- RECORDS TO PROCESS -
◆ ◆ ◆ ◆ ◆ ◆ ◆

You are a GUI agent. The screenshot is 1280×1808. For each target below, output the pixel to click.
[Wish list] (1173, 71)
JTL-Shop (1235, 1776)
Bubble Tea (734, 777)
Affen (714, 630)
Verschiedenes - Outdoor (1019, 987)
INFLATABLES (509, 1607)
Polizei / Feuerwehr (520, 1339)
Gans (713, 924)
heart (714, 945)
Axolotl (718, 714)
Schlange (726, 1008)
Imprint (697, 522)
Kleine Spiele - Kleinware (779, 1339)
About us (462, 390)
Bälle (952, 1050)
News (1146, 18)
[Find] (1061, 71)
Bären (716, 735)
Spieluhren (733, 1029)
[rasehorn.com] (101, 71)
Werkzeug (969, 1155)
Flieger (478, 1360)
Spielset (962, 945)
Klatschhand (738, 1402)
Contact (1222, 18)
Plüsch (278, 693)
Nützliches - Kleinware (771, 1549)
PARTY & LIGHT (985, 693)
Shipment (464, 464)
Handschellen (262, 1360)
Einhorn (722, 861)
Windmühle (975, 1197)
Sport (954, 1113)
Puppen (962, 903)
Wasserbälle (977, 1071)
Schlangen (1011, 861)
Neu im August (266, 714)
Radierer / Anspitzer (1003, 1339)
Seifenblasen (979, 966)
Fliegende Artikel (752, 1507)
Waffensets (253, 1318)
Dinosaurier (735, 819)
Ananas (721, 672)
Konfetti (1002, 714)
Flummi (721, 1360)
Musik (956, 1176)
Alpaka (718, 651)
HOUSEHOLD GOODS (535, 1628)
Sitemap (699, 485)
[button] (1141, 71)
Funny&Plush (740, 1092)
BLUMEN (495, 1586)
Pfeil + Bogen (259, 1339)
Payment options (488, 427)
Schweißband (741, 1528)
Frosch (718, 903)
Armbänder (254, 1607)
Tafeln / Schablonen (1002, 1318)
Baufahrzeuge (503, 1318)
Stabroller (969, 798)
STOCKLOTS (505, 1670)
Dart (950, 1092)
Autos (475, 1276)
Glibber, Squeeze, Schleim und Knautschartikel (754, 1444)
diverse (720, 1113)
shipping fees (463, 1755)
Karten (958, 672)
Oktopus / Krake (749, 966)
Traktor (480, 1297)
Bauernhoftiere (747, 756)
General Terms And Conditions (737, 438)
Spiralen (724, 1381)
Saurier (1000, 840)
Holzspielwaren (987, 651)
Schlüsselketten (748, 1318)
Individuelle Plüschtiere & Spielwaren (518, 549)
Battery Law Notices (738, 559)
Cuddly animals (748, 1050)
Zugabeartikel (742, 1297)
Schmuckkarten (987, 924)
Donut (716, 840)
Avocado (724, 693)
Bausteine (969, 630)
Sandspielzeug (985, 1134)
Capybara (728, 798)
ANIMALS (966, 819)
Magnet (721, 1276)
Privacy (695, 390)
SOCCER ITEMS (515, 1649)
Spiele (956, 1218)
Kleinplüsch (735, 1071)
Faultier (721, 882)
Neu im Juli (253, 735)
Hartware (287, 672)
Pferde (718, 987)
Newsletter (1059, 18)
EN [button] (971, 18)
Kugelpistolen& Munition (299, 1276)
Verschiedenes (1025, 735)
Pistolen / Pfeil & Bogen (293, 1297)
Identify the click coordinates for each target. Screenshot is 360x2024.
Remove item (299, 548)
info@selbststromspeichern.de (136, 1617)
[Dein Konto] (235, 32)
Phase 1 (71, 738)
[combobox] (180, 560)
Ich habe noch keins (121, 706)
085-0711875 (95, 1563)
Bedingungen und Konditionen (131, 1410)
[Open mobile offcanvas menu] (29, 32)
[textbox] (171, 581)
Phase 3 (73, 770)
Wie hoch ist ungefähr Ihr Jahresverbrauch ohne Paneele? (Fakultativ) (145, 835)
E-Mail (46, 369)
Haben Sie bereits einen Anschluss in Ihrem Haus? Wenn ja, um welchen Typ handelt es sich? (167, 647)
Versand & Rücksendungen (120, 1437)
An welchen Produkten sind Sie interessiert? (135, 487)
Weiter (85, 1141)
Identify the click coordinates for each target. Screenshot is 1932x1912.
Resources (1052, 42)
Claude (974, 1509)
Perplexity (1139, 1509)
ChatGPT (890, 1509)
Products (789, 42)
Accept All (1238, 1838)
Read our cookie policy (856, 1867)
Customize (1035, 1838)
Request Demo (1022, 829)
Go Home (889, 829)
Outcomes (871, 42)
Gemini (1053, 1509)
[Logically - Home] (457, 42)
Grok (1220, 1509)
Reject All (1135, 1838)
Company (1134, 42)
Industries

◆ ◆ ◆ ◆ ◆ ◆ ◆

Please retype, exactly as written, every line from the line containing "Perplexity (1139, 1509)" through the last line of the records above, including both of those lines, and nothing else.

- ANSWER SPACE -
Perplexity (1139, 1509)
ChatGPT (890, 1509)
Products (789, 42)
Accept All (1238, 1838)
Read our cookie policy (856, 1867)
Customize (1035, 1838)
Request Demo (1022, 829)
Go Home (889, 829)
Outcomes (871, 42)
Gemini (1053, 1509)
[Logically - Home] (457, 42)
Grok (1220, 1509)
Reject All (1135, 1838)
Company (1134, 42)
Industries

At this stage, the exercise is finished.